Une mise en demeure a été adressée le 7 juillet 2025 au préfet du Nord qui n’a pas produit de mémoire.
M. C… a été admis au bénéfice de l’aide juridictionnelle totale par une décision du 25 septembre 2023.
Vu les autres pièces du dossier.
Vu :
- la convention européenne de sauvegarde des droits de l’homme et des libertés fondamentales ;
- l’accord franco-algérien du 27 décembre 1968 ;
- le code de l’entrée et du séjour des étrangers et du droit d’asile ;
- la loi n° 91-647 du 10 juillet 1991 et son décret d’application n° 2020-1717 du
28 décembre 2020 ;
- le code de justice administrative.
La présidente de la formation de jugement a dispensé la rapporteure publique, sur sa proposition, de prononcer des conclusions à l’audience.
Les parties ont été régulièrement averties du jour de l’audience.

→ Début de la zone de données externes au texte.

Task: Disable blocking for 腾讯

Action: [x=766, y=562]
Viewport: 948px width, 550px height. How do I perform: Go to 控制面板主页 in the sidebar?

Ont été entendus au cours de l’audience publique :
- le rapport de Mme Féménia,
- et les observations de M. C….
Considérant ce qui suit :
M. C…, ressortissant algérien né le 3 février 1992 à Relizane, déclare être entré sur le territoire français en décembre 2018. Il a sollicité le 12 décembre 2022 un rendez-vous pour le dépôt d’une demande de certificat de résidence algérien portant la mention « vie privée et familiale » sur le fondement des dispositions du 5 de l’article 6 de l’accord franco-algérien, au titre de sa qualité de conjoint d’une ressortissante française. Du silence gardé par l’administration depuis cette date est née une décision implicite de rejet dont M. C… demande au tribunal l’annulation.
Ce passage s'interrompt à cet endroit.